US 12,020,490 B2
Method and device for estimating position of networked vehicle based on independent non-uniform increment sampling
Qian Huang, Hangzhou (CN); Yongdong Zhu, Hangzhou (CN); and Zhifeng Zhao, Hangzhou (CN)
Assigned to ZHEJIANG LAB, Hangzhou (CN)
Filed by ZHEJIANG LAB, Zhejiang (CN)
Filed on Oct. 24, 2023, as Appl. No. 18/493,795.
Application 18/493,795 is a continuation of application No. PCT/CN2022/131000, filed on Nov. 10, 2022.
Claims priority of application No. 202210854127.4 (CN), filed on Jul. 20, 2022.
Prior Publication US 2024/0071099 A1, Feb. 29, 2024
Int. Cl. G06T 7/70 (2017.01); G06V 20/58 (2022.01)

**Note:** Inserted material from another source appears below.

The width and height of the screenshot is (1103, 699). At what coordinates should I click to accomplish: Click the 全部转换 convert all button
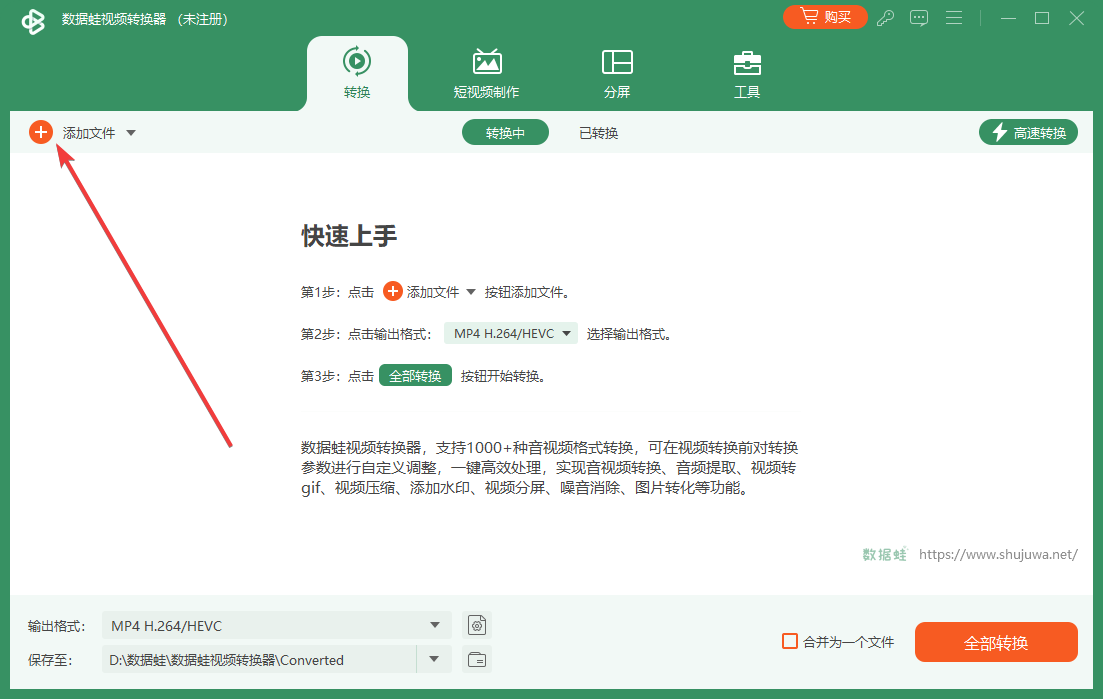996,642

CPC G06V 20/58 (2022.01) 8 Claims
OG exemplary drawing
 
1. A method for estimating a position of a networked vehicle based on independent non-uniform increment sampling, comprising:
step (1): acquiring a point cloud and an image data frame which are spatiotemporal aligned in real-time through a solid-state laser radar and a camera, segmenting all target instances in the image data frame, and defining an image region where a target instance whose advanced semantic category is a networked vehicle is located as an advanced semantic constraint region;
step (2): using an affine transformation matrix from the point cloud to the image data frame to map all point clouds in a point cloud frame to a corresponding image, retaining mapping points falling in the advanced semantic constraint region, and discarding mapping points falling in other regions;
step (3): for a networked vehicle target instance in the advanced semantic constraint region, collecting all mapping points falling within its instance region, dividing a plurality of depth intervals at equal intervals according to the depth values of the mapping points, and designing an independent non-uniform increment sampling method to perform independent increment sampling on each depth interval to generate virtual mapping points, wherein a sampling rate is set according to a point density of each depth interval, a higher sampling rate is set for a depth interval with a low point density, and a highest sampling number for each interval is limited, in such a manner that sparse and missing regions of the mapping points are partially filled, and invalid sampling is avoided; and
step (4): reversely mapping the virtual mapping points to an original point cloud space to merge the virtual mapping points with an original point cloud, and then detecting networked vehicle targets and its' center point coordinate by using the merged point cloud to generate position estimation information of the networked vehicle.